> **Your goal**: Once you have read the data below, please repeat all of it exactly.

[[ Data for processing open ]]

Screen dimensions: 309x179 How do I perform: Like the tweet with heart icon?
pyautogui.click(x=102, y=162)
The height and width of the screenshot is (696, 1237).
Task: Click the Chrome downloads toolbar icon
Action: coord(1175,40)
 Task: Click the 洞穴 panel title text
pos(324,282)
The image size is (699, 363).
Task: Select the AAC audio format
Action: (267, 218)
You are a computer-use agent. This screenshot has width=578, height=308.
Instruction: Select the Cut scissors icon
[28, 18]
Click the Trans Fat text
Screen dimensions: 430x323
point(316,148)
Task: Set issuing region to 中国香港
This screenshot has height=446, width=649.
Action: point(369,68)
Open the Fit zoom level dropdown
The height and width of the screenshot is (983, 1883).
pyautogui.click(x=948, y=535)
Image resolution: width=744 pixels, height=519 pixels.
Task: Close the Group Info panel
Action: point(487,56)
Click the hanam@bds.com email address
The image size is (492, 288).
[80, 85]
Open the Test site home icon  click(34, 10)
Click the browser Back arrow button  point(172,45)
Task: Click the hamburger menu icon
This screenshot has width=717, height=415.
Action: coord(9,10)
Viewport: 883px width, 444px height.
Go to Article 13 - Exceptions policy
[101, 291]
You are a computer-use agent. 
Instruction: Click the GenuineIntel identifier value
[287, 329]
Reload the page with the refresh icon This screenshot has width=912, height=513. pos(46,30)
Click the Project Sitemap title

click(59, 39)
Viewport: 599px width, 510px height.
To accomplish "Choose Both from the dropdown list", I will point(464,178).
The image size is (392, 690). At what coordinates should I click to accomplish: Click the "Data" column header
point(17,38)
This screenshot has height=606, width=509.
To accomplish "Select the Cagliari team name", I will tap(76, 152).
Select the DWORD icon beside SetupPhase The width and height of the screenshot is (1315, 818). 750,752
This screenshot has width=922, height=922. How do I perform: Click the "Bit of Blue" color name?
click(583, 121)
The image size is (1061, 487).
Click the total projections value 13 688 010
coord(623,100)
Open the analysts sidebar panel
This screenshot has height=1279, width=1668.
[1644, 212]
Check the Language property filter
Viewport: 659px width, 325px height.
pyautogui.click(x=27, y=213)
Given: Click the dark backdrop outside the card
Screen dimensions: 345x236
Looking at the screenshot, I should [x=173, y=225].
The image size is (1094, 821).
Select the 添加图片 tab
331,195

[[ Data for processing closed ]]

> **Problem solution**:
Screen dimensions: 309x179 How do I perform: Like the tweet with heart icon?
pyautogui.click(x=102, y=162)
The height and width of the screenshot is (696, 1237).
Task: Click the Chrome downloads toolbar icon
Action: coord(1175,40)
 Task: Click the 洞穴 panel title text
pos(324,282)
The image size is (699, 363).
Task: Select the AAC audio format
Action: (267, 218)
You are a computer-use agent. This screenshot has width=578, height=308.
Instruction: Select the Cut scissors icon
[28, 18]
Click the Trans Fat text
Screen dimensions: 430x323
point(316,148)
Task: Set issuing region to 中国香港
This screenshot has height=446, width=649.
Action: point(369,68)
Open the Fit zoom level dropdown
The height and width of the screenshot is (983, 1883).
pyautogui.click(x=948, y=535)
Image resolution: width=744 pixels, height=519 pixels.
Task: Close the Group Info panel
Action: point(487,56)
Click the hanam@bds.com email address
The image size is (492, 288).
[80, 85]
Open the Test site home icon  click(34, 10)
Click the browser Back arrow button  point(172,45)
Task: Click the hamburger menu icon
This screenshot has width=717, height=415.
Action: coord(9,10)
Viewport: 883px width, 444px height.
Go to Article 13 - Exceptions policy
[101, 291]
You are a computer-use agent. 
Instruction: Click the GenuineIntel identifier value
[287, 329]
Reload the page with the refresh icon This screenshot has width=912, height=513. pos(46,30)
Click the Project Sitemap title

click(59, 39)
Viewport: 599px width, 510px height.
To accomplish "Choose Both from the dropdown list", I will point(464,178).
The image size is (392, 690). At what coordinates should I click to accomplish: Click the "Data" column header
point(17,38)
This screenshot has height=606, width=509.
To accomplish "Select the Cagliari team name", I will tap(76, 152).
Select the DWORD icon beside SetupPhase The width and height of the screenshot is (1315, 818). 750,752
This screenshot has width=922, height=922. How do I perform: Click the "Bit of Blue" color name?
click(583, 121)
The image size is (1061, 487).
Click the total projections value 13 688 010
coord(623,100)
Open the analysts sidebar panel
This screenshot has height=1279, width=1668.
[1644, 212]
Check the Language property filter
Viewport: 659px width, 325px height.
pyautogui.click(x=27, y=213)
Given: Click the dark backdrop outside the card
Screen dimensions: 345x236
Looking at the screenshot, I should [x=173, y=225].
The image size is (1094, 821).
Select the 添加图片 tab
331,195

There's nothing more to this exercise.